Early Sixties. There were nine of us; seven kids and two parents. It was a crowded home. I spent a lot of time outside. I went exploring alone or with my big brother, played sandlot baseball with the neighborhood kids, touch or flag football in the middle of our quiet suburban street. We had impromptu bicycle races that sometimes involved ten or more kids, then the final race between the two or three fastest kids.
I loved construction sites after the workers went home. I used to climb all over the machinery. There were trenches to explore. We had trench warfare with dirt clods. I started a big yellow Caterpillar once, the turned it off and ran like hell.
There was an old, three story Victorian house on a hill with raggedy curtains and sunlit turret rooms upstairs and spooky, darkly paneled rooms downstairs—just perfect for kids.

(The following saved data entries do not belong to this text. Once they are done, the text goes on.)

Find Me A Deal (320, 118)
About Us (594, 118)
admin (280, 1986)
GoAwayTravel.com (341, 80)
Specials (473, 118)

I found old newspapers, funnies, from the 1920s in there. We never went there at night. It was our clubhouse for awhile until they tore it down.
I would make cozy caves connected by winding tunnels in the ten-foot-tall cattails with my dog. He would bore the initial tunnels and I would follow, then we’d both roll around and flatten them out into a comfortable soft bed and voila!—a fort insulated from the outside world and nothing but blue sky above. There were some large oaks in a big wild wheat field nearby and we’ll built tree forts that lasted for years.
On weekends free from school and on summer days I would hop on my bike in the morning, take off with my dog for the foothills and get home just in time for dinner. I would bike to the river, explore the switchback trails and caves carved into the cliffs. My big brother and I would catch trout, build a fire and play like we were the gold miners who had been on the river a hundred years earlier.
We had pollywog fights down along the creek under the poplars and beech trees. Where the creek pooled, we’d put a small piece of bread or baloney on a string and tempt crawdads to clamp onto it then fish them out of the water. We threw the little ones back and kept the biggest. Then we’d tease the crawdads into fighting one another for the Crawdad World Championship.
We took an old lawn mower motor and attached it onto a Sting Ray bike frame with bailing wire and made a mini-bike then wreaked havoc in the neighborhood; riding uncontrollably through flower gardens and scraping a neighbor’s car. We made our own bows and arrows from instructions in an old Boy Scout manual. My brothers and I would sleep on the roof in our sleeping bags and learn the stars from the same manual. We made our own tents out of some old duck a neighbor was throwing away. We raised rabbits in hutches in the backyard and gave the bunnies to girls at school on Easter.
The only time I remember being inside was to do homework or watch the afternoon movie with my mom. It was the only quiet time this wonderful, harried mother of seven had and I was the only one who could sit quietly. I felt special and I enjoyed the old movies as much as she. Those are good memories.
Damn. I swear the sky was bluer, the sun brighter and the air much sweeter in those days.